The Arab world is preoccupied with struggle with Islamic State and other domestic threats. Meanwhile, record low prices for oil play into the hands of big importers of Middle East oil like India and China, who know their suppliers can’t be choosy about their customers’ politics.
In all events, neither India nor China is a major political player in the region. New Delhi isn’t going to lead an Israeli-Palestinian peace process, send troops to Syria or confront Iran as the U.S. does. Its stance on these issues has no practical effect, which gives it the freedom to be friends with everyone. Modi himself visited arch-enemies Saudi Arabia and Iran last year, and now he is landing at Ben-Gurion International Airport.
Back in 1947, Jawaharlal Nehru – the first Indian prime minister – was strongly anti-partition, of the subcontinent or Palestine either, though he believed the Jews had a "holy right" to the land. Today, prime minister Modi’s Bharatiya Janata Party is strongly identified with Hindu nationalism: its voters are less concerned about pushback from the country’s 180 million-strong Muslim minority arising from warmer relations with Israel, which has traditionally been factored into New Delhi’s attitude toward Israel.
Actually, a warm spot
Moreover, the BJP has been traditionally pro-Israel (Modi himself visited in 2006). BJP leaders look to Israel’s successes in overcoming its enemies and its lack of natural resources as a model and may even have a soft spot for its increasingly nationalist politics. As Nitin Gadkari, a former party leader and current cabinet minister, explains it: “We need a similar nationalist, self-reliant, development-oriented and innovation-propelled approach in solving India’s problems.”
On paper, India remains friendly to the Palestinians and to Mahmoud Abbas, who New Delhi calls the "president of Palestine", not of the Palestinian Authority. However, his visit to India in May was low-key and the declaration India made in support of a two-state solution notably failed to mention East Jerusalem as Palestine’s future capital. In the last two years, in votes on anti-Israel resolutions in the UN Human Rights Council, India has abstained.

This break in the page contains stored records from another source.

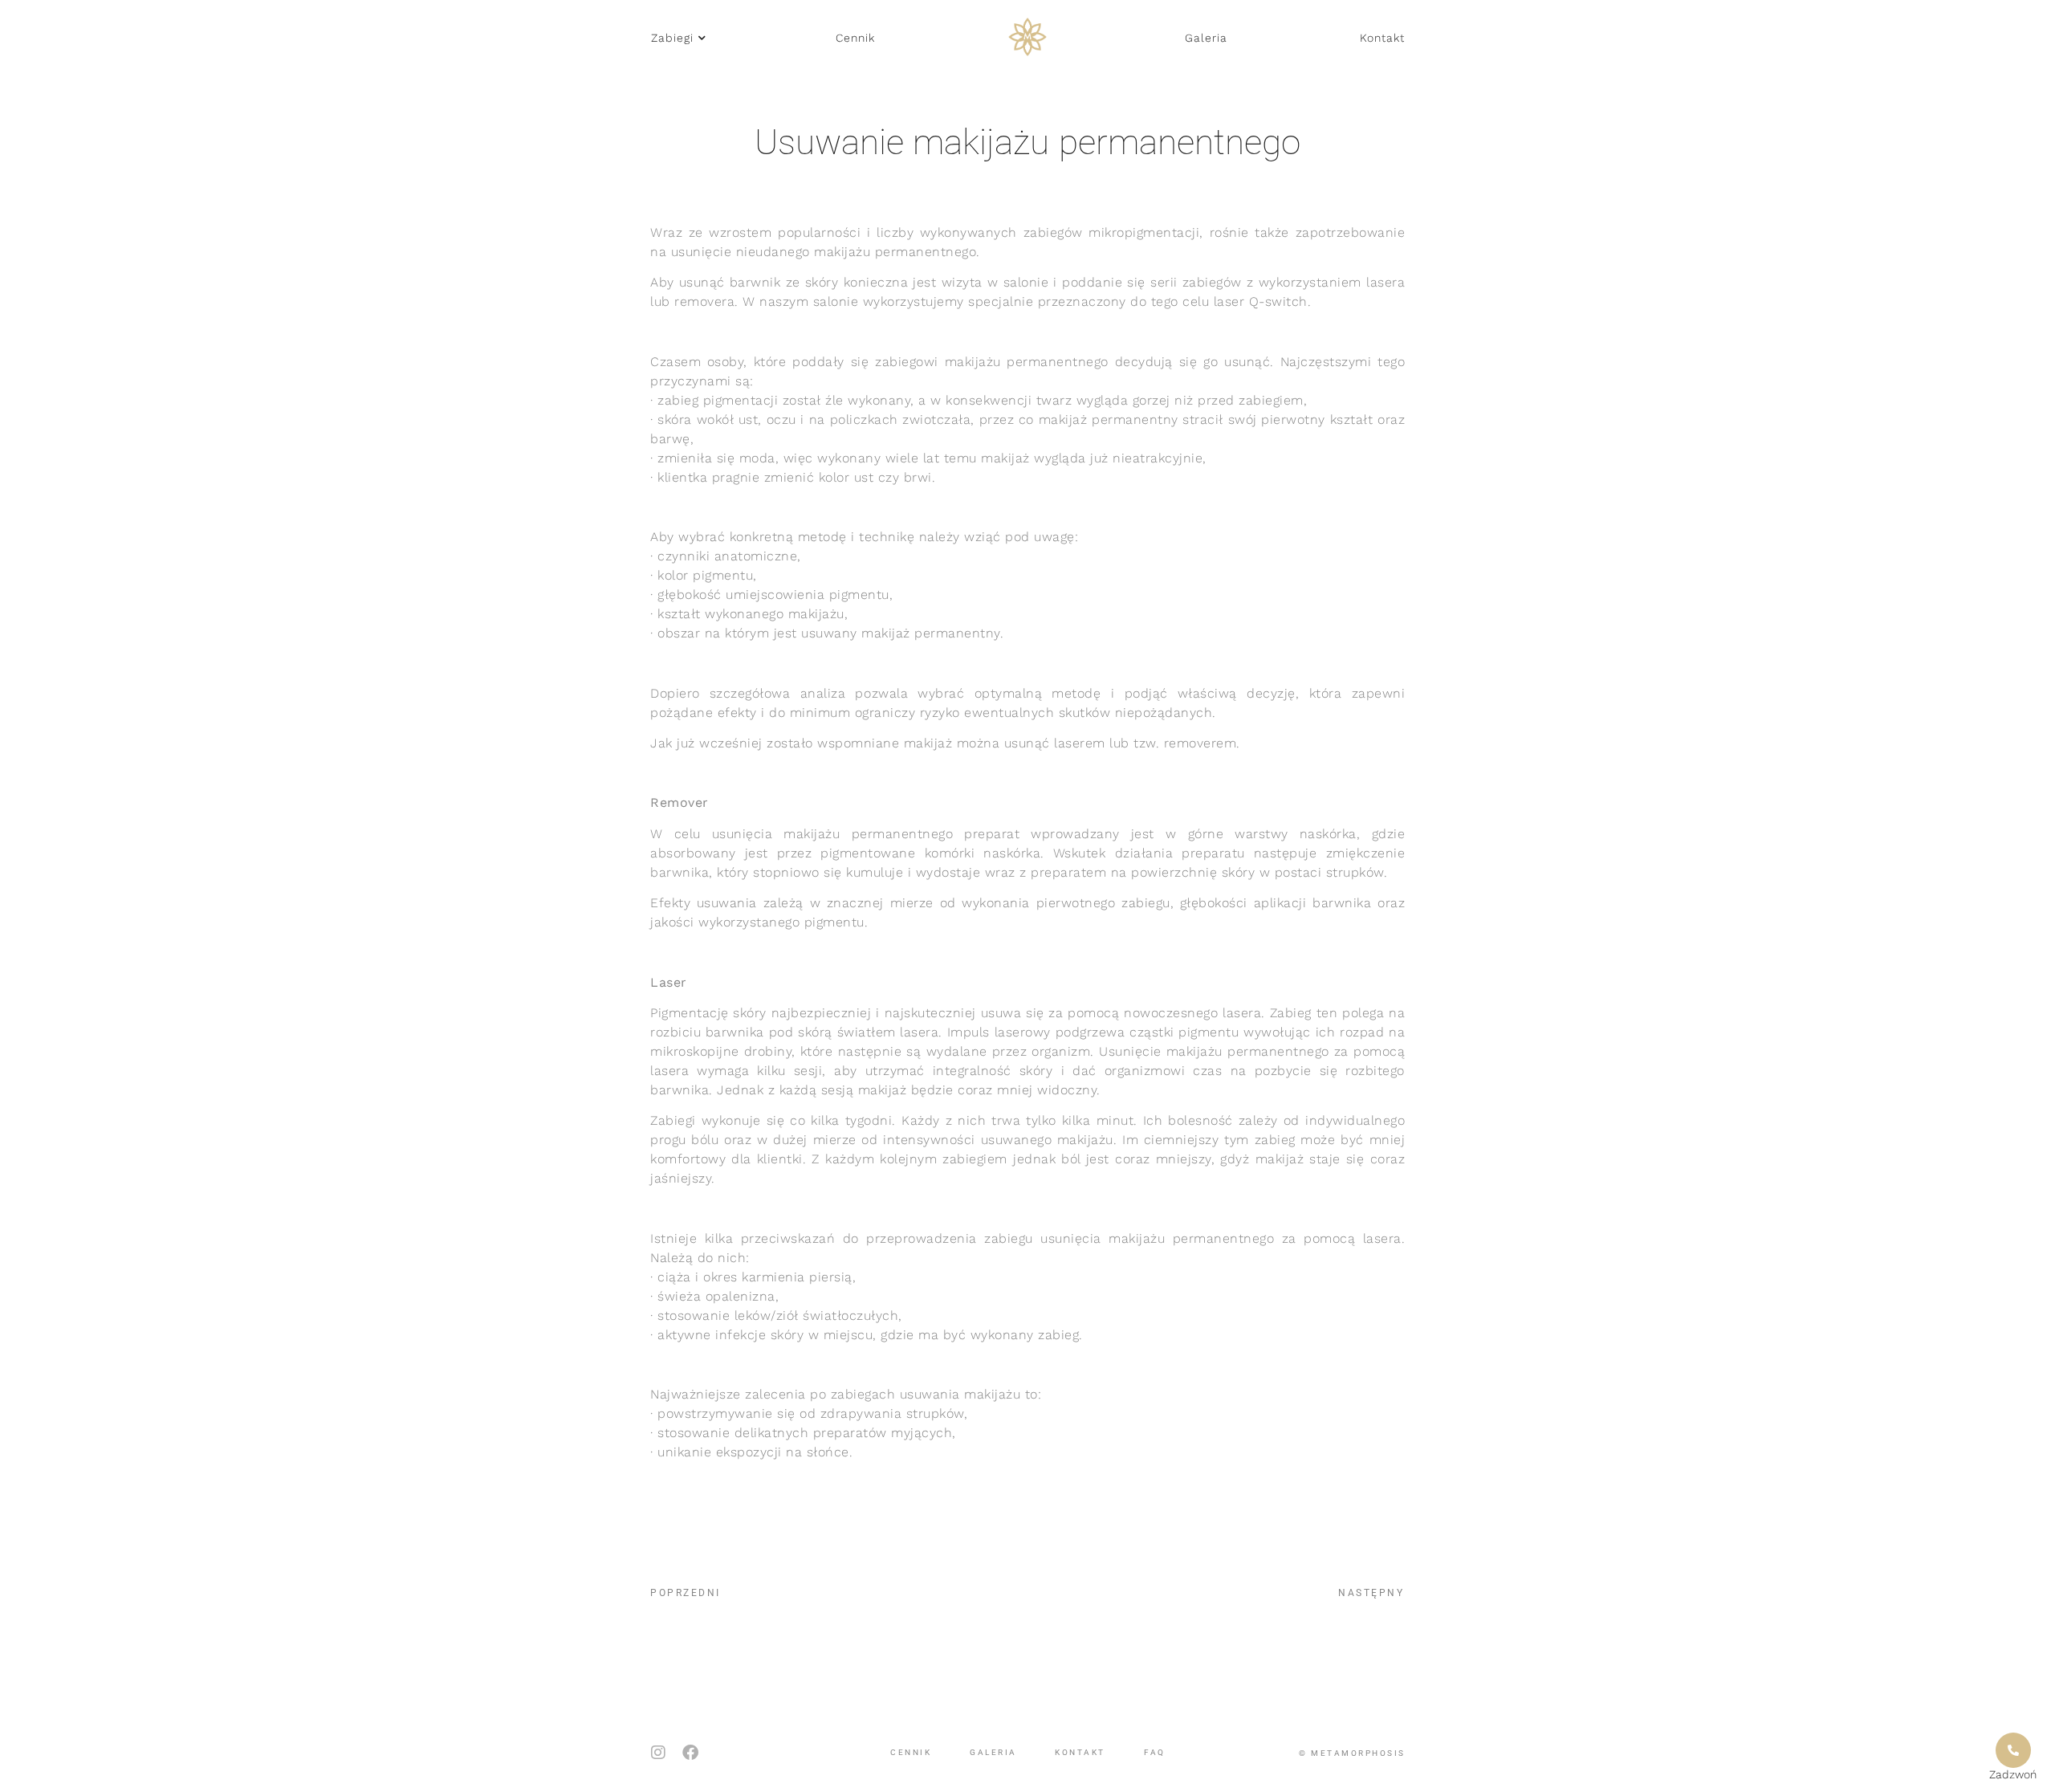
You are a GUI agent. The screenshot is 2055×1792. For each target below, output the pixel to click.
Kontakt (1080, 1752)
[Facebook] (690, 1753)
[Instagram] (658, 1753)
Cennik (910, 1752)
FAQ (1155, 1752)
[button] (678, 37)
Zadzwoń (2013, 1774)
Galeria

The big risk for Israel in the budding friendship is Indian democracy.
Unlike China, where decisions are made by the leadership in Beijing, Indian politicians are answerable to voters and power shifts from one party to another. In the event of another bloody war with Hezbollah or Hamas, or Israeli arms sales to China, which India sees as a strategic rival, Modi could find Israel to be a problem. A government led by the rival Congress Party would in general be less friendly.
Those concerns could explain why the agreements the two sides are due to approve this week include ways of strengthening people-to-people contact through tourism and other means. For all the Israel-admiration that the elite of army officers and BJP politicians show, for most Indians, the Jewish state is a distant country of which they know little about. Israel hopes to slowly change that.